タバコ吸う人は、吸わない人に比べて圧倒的に歯槽膿漏にかかりやすく、進行も速くなり、治療しても治りにくい傾向にあることが最近の研究でわかってきました。
ある統計では、歯槽膿漏にかかるリスクは、1日10本以上喫煙すると5.4倍に、10年以上吸っていると4.3倍に上昇し、しかも重症化しやすくなるというデータがあります。

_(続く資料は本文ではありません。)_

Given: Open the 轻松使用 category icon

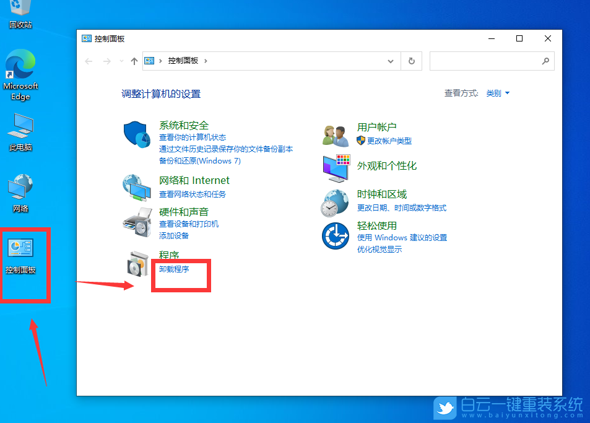Looking at the screenshot, I should tap(335, 237).
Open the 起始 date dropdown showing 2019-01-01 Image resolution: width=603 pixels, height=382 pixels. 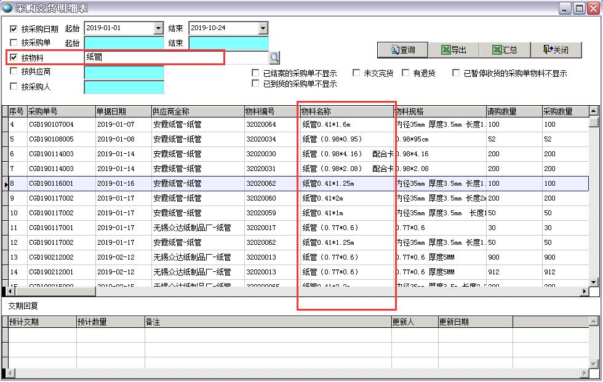click(158, 28)
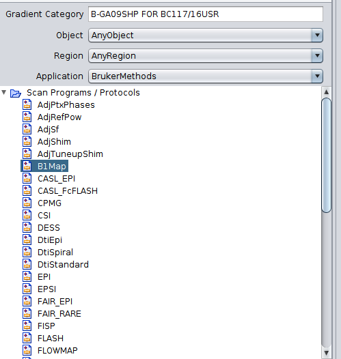
Task: Click the FAIR_RARE protocol file icon
Action: coord(27,313)
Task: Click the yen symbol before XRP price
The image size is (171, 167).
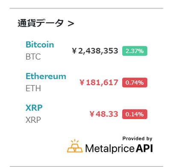Action: (x=92, y=114)
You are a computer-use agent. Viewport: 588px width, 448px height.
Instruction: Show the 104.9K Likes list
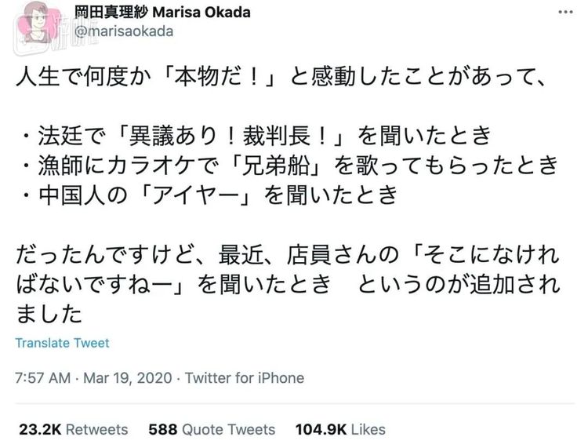[340, 429]
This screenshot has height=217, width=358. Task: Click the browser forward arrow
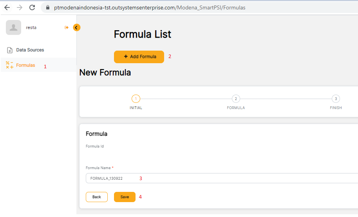[20, 7]
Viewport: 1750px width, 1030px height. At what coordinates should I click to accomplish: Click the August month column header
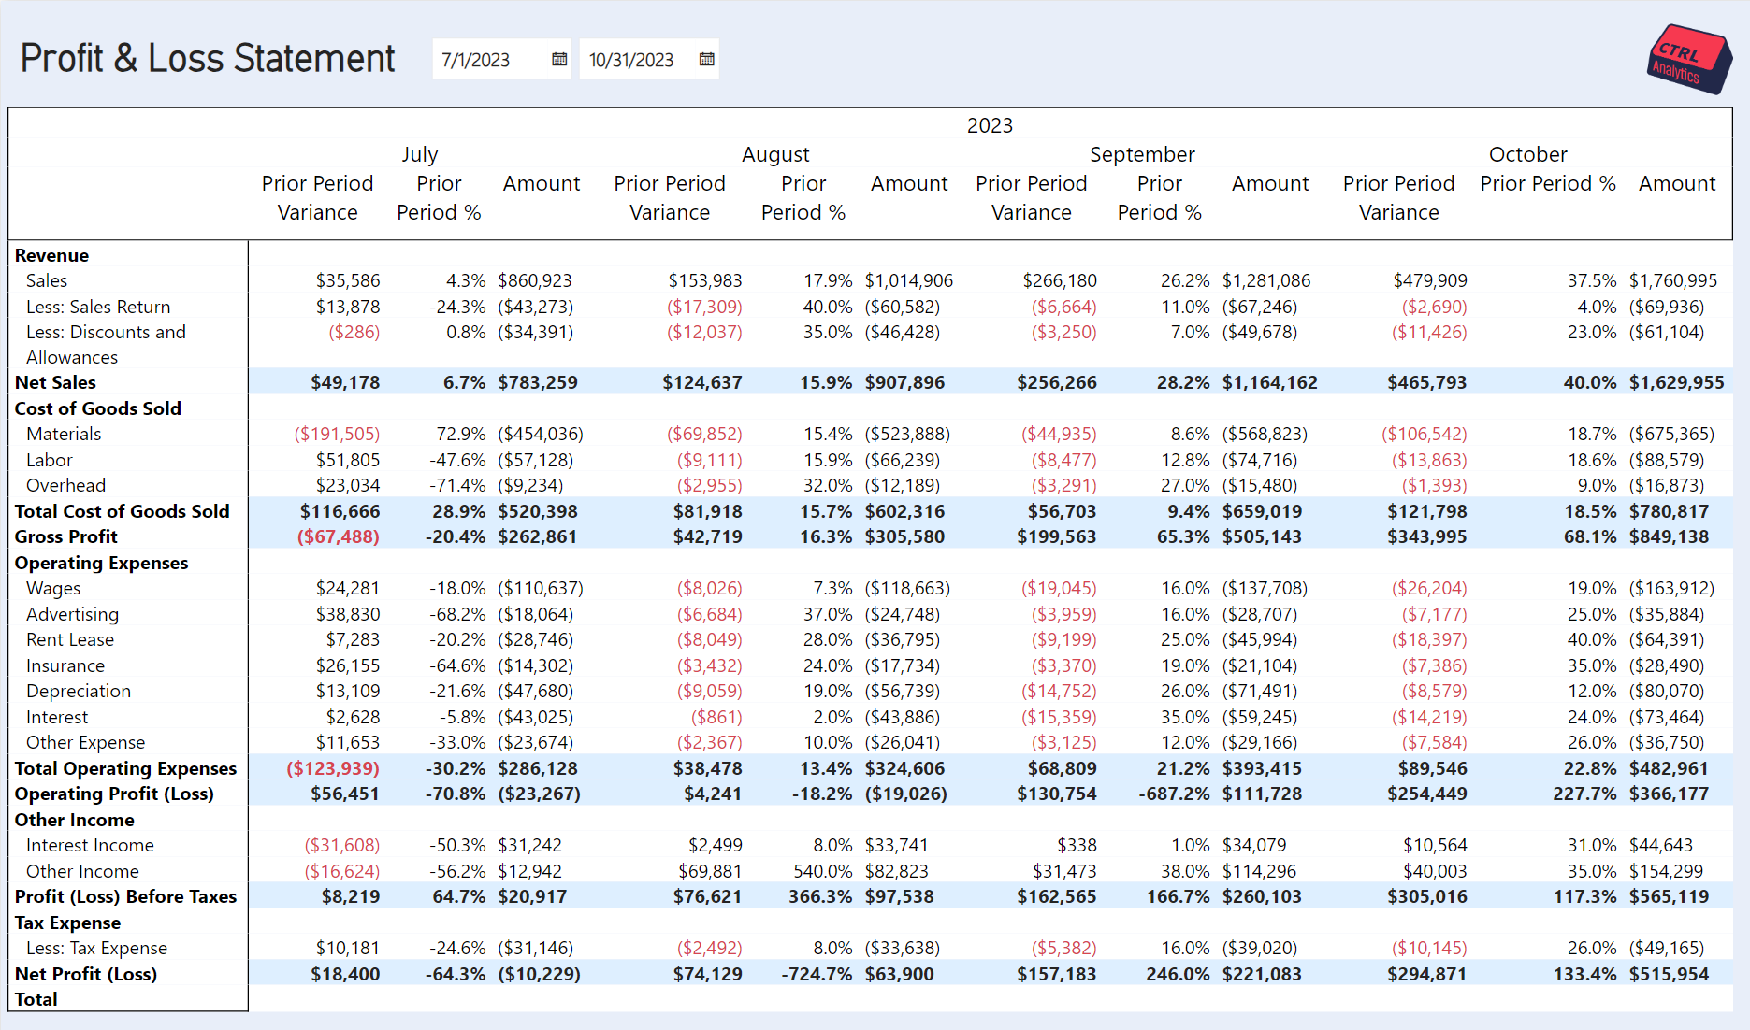pyautogui.click(x=775, y=154)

タバコの煙には約4000種以上の化学物質が含まれそのうちの100種類が有害物質とされています。
特に有害とされるのは次の3つです。
1. ニコチン:強い依存性があります。体を守る免疫の機能も狂わせますので、病気に対する抵抗力が落ちたりアレルギーが出やすくなります。
2. タール:発がん性がある
3. 一酸化炭素:血液中で組織への酸素供給を妨げる
タバコは、歯周組織に非常に悪い影響を及ぼすことが明らかな存在です。
しかもやっかいなことに、歯肉の腫れや出血が見た目わかりにくくなり、患者さん自身が歯槽膿漏に気づきにくくもなります。
タバコに含まれるニコチンは、歯茎の血液の流れを悪くして、歯茎に酸素や栄養が十分に行き渡らします。
また歯茎の抵抗力が弱まり細菌と戦う白血球の働きが半分程度になり、免疫力も弱まっていきます。
さらには、タバコは唾液の分泌を抑えるため、プラークや歯石がつきやすくなります。
上のグラフに明らかなように、タバコの本数が多ければ多いほど歯槽膿漏になりやすく、重症化することがわかっています。
だからタバコを吸っている人は、いくらきれいに歯を磨き、例え歯科医院に通っていても歯槽膿漏が良くならないことが多いのです。
実際、治療を始めても歯肉の悪化は改善しにくく、手術を行ったとしても効果の現われ方が非喫煙者よりも低いのです。